Problem to solve:
Keeping every word the same, give again only the lines from the one with "You are a computer-use" through the end of the data, both included, and leave every picture out.

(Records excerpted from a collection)
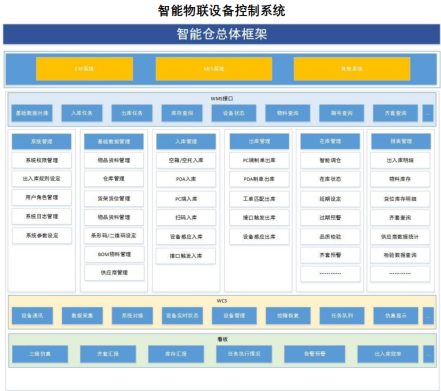Click the yellow ERP系统 block
Image resolution: width=441 pixels, height=391 pixels.
pos(84,69)
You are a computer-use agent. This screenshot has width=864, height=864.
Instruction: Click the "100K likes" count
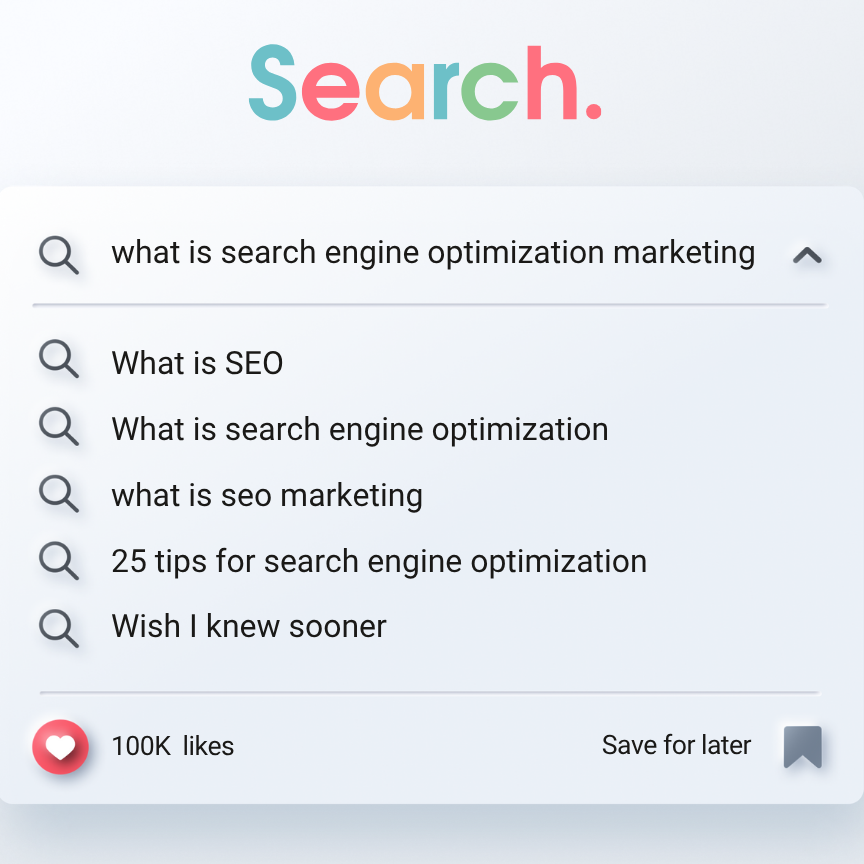[x=172, y=746]
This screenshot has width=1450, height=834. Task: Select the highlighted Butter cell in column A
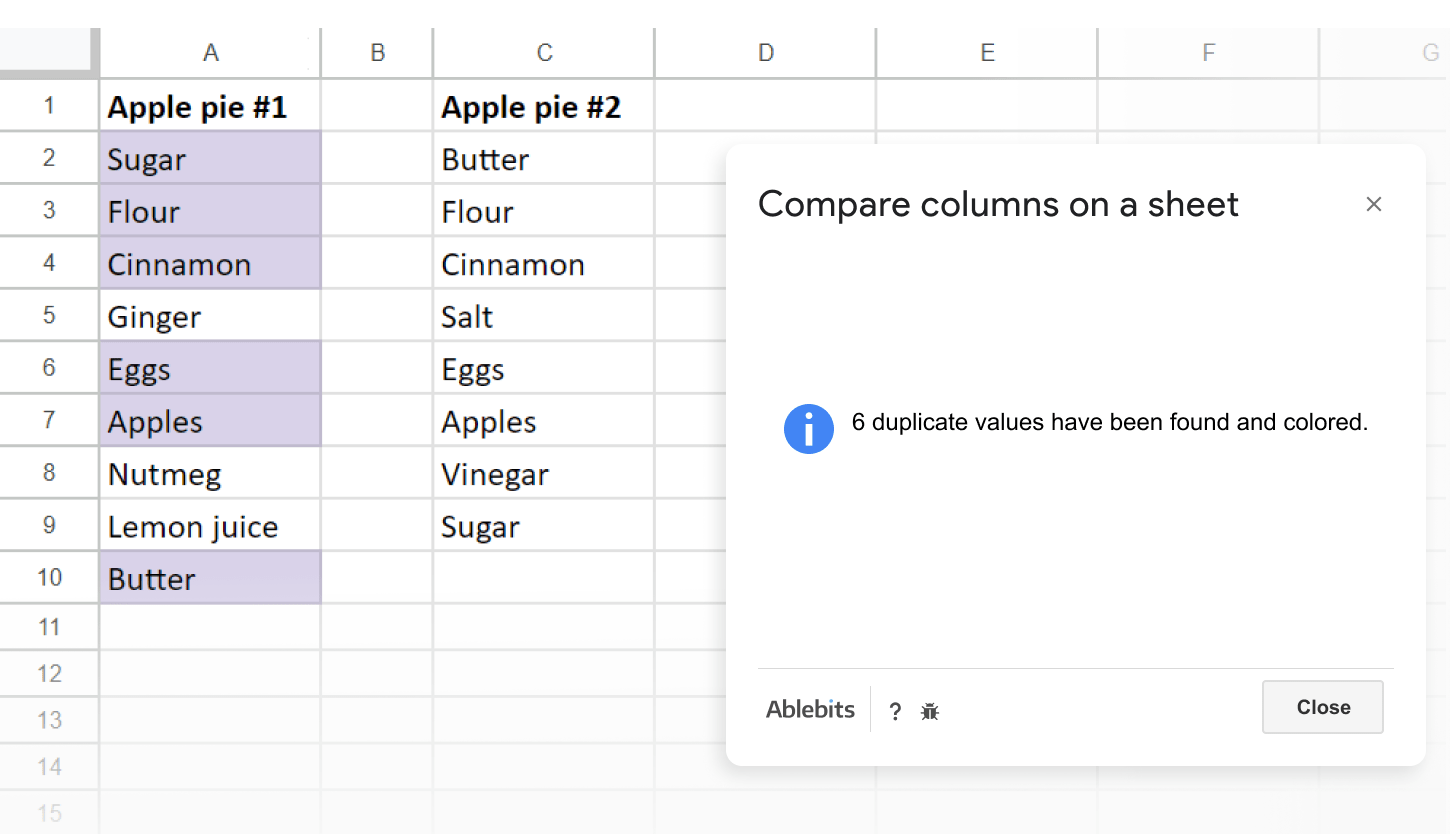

Final answer:
You are a computer-use agent. This screenshot has width=864, height=864.
Instruction: Click the "100K likes" count
[x=172, y=746]
This screenshot has width=1450, height=834. Task: Select the highlighted Butter cell in column A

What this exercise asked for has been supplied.